Currently, quantitative SPECT/CT studies of SI joints are limited, but studies regarding other disease entities have shown the usefulness of SPECT/CT in quantification analysis. One study by Ogura et al. reported that SPECT/CT quantitative parameters such as SUVmax, SUVpeak, and SUVmean showed significantly higher values in patients with chronic osteomyelitis when compared with those with medication-related osteonecrosis of the jaw (MRONJ) [12]. Laroche et al. reported that SPECT/CT quantitative parameter SUVmax showed a correlation with the staging of pre-operative osteoarthritis [13]. Lee et al. reported that SUVmax from quantitative bone SPECT/CT was strongly related to disease activity of accessory navicular bone, which showed that SPECT/CT parameters could be applied as an objective criterion for surgical treatment of accessory navicular syndrome [14]. In another study, Kitajima et al. reported that quantitative analysis of SPECT/CT was useful in bone inflammatory activity and treatment response evaluation in a patient with mandibular osteomyelitis after antibiotic therapy, hyperbaric oxygen therapy, and sequestomy. SUVmax, SUVpeak, SUVmean, and metabolic bone volume values along with the main symptom, namely, pain, all decreased after treatment [15]. At present, the commonly used index for disease activity evaluation in sacroiliitis is the Bath Ankylosing Spondylitis Disease Activity Index (BASDAI) and Ankylosing Spondylitis Disease Activity Score with C-reactive protein (ASDAS-CRP). ASDAS-CRP is a relatively more recently suggested disease activity score, combining BASDAI, patient global assessment of disease activity, and CRP into one index. However, so far, it lacks validation and does not seem sensitive or objective enough for disease activity evaluation [11]. In the future, studies with a larger number of patients analyzing the relationship between patient pain scale, CRP, or ESR, and bone SPECT/CT parameters may help solve this problem. Bone SPECT/CT may play a crucial part in the treatment response evaluation of patients with sacroiliitis. Currently, the most frequently utilized imaging modality for early sacroiliitis evaluation is MRI. However, in this retrospective study, we could not analyze the correlation between the quantitative data of SPECT/CT and the severity of arthritis on MRI due to insufficient available data. This needs to be considered in future studies with larger series of patients.

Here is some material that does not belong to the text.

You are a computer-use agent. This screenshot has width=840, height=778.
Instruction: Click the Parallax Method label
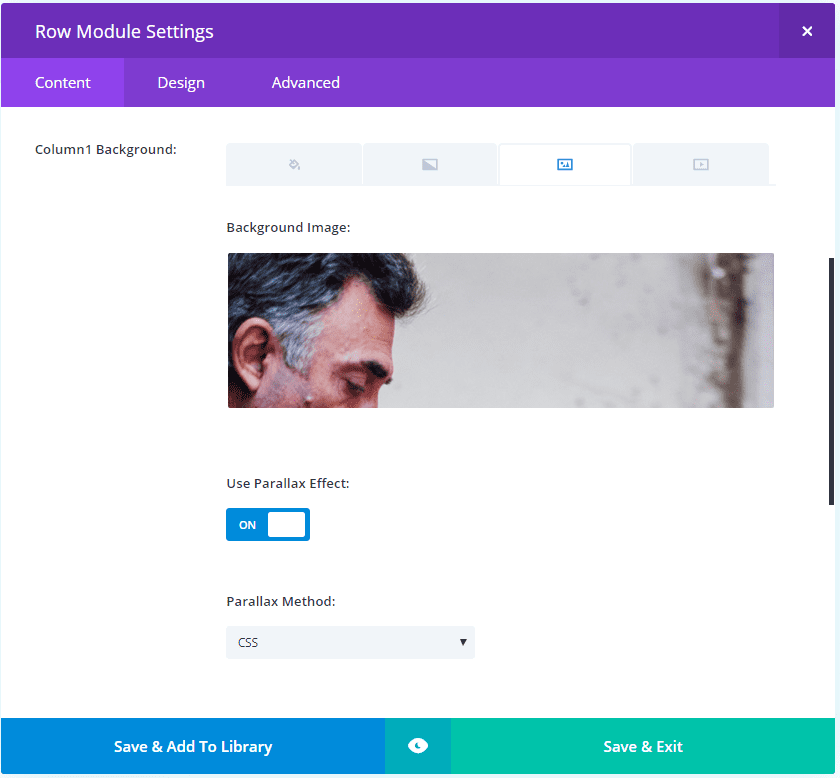tap(281, 602)
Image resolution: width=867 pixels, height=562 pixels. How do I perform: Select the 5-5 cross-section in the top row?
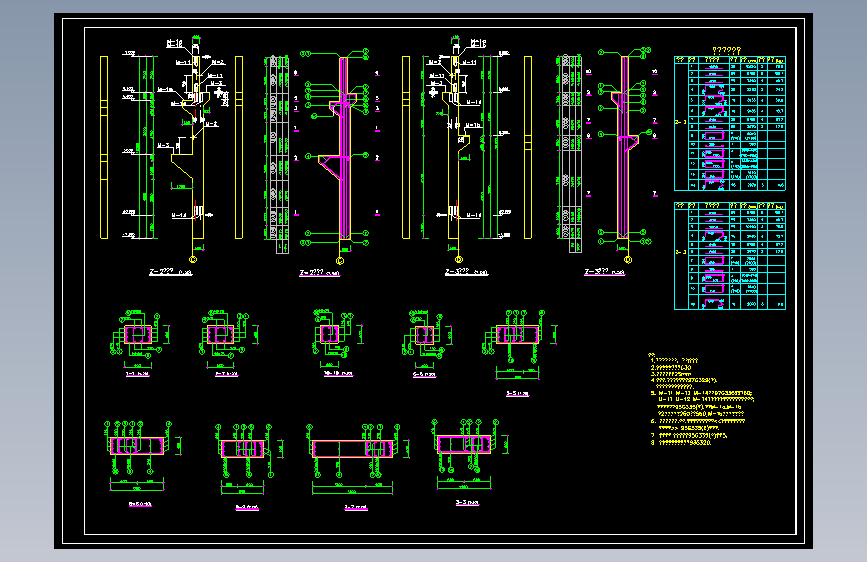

This study has several limitations. Since this is a single-center retrospective study, referral bias could not be excluded, and the sample size of the sacroiliitis group was relatively small compared with the normal control group. The patients who underwent SPECT/CT were already at NY stage 2–3 with developed sacroiliitis in simple radiography with structural changes. Since we only included patients with definite sacroiliitis and excluded other SI joint abnormalities such as degenerative arthritis or osteitis condensans ilii, this may have caused some bias in the result. In the present study, there was no significant difference between SPECT/CT ratio parameters, and we could not pinpoint the best SPECT/CT parameter for sacroiliitis evaluation. This could be due to the small patient number included in the analysis. Further studies with larger series of patients with additional subgroup analysis applying optimal protocols for quantitative SPECT/CT imaging and correlation with additional clinical data such as CRP or ESR of patients are needed in the future.

Conclusions

The quantitative analyses of bone SPECT/CT showed better performance in assessing active sacroiliitis than the planar bone scan. SPECT/CT parameters using the ratio of the SI joint to sacrum showed more favorable results than mere SUV parameters such as SUVmax, SUV50%, and SUV-AAZ. Therefore, future studies utilizing SPECT/CT in SI joint evaluation should consider including parameters using the ratio of the SI joint to the sacrum.